A community space can once again provide a vital respite for people with mental health challenges thanks to a group of young people.

18 young people, aged 15-17, from Wakefield have transformed a local allotment area which supports people who are experiencing problems with their mental health.

The group completed a two-week programme with Wakefield Trinity called ‘Keep Doing Good’. The programme is part of the National Citizen Service’s (NCS) ‘One Million Hours of Doing Good’, a wider pledge to enable up to one million hours of teens taking an active role in helping the country recover post Covid-19. In their final week, the group pulled up their sleeves and volunteered at Appletree Allotments in Wakefield.

This week is ‘National Allotments Week’ and the benefits of an allotment go much further than growing fresh produce – the outdoors and interaction with nature has proven benefits for mental health. Appletree Allotments is a community space, and is a referral place for people with mental health issues or who are suffering from loneliness. Once there, they receive 1-to-1 support sessions, meet new people and talk about their mental health.

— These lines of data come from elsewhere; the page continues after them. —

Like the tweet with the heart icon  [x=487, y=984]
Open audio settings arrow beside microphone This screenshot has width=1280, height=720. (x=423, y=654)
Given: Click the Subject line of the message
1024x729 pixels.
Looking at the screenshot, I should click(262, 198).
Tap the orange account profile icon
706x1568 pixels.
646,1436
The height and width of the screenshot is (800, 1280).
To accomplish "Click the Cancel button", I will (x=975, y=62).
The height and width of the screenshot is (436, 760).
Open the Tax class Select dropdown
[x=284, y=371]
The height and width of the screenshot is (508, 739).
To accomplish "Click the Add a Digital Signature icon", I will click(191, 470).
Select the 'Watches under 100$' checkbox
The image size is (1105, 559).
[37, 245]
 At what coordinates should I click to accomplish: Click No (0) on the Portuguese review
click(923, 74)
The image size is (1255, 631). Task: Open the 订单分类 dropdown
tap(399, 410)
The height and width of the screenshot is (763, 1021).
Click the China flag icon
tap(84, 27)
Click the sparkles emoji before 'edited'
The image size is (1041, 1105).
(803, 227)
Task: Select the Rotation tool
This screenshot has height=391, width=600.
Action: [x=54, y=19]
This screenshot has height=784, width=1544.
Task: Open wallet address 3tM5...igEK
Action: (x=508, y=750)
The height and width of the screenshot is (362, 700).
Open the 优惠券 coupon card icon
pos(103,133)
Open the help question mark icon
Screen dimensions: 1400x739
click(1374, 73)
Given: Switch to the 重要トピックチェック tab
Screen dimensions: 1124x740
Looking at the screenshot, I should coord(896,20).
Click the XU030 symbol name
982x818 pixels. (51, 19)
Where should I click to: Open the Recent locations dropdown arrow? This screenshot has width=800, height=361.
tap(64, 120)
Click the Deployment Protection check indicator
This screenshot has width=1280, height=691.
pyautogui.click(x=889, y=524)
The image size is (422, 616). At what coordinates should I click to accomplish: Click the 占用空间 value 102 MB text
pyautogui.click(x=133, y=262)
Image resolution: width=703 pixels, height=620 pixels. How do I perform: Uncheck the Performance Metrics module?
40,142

The allotment relies on volunteers, but due to COVID-19 there have been fewer people able to help out and so it has become overgrown. The group of young people have worked hard to transform the allotment so it is a safe and happy place for people to visit once again.

Keaven, 16, one of the volunteers is delighted at what the team has done. He said;

“It’s been really nice to give something back to the community, especially to those that need it most. It’s been fun to volunteer at the allotment – we’ve been painting, weeding and even met the chickens! The people who work at Appletree are so nice and they’ve taught us loads.”

“It’s good to get some volunteering experience in a really friendly environment, especially after being home for so long!”


Bridget Hill, Charity Manager at Spectrum People who manage Appletree allotments said;

“What a difference a few days make and lots of wonderful NCS volunteer hours. We are so pleased to welcome this amazing group as their helping hands to Appletree which needed a lot of TLC. The individuals Spectrum People supports will really enjoy this space once they come back after lockdown.”

Thousands of young people in Yorkshire and The Humber, like this group of young people, are due to take part in ‘Keep Doing Good’ in August with EFL Trust (official Charity Arm of the English Football League) and other local organisations. During their time on the programme, young people will develop themselves and make a positive impact on the community through a social action project volunteering their time supporting local issues in their community.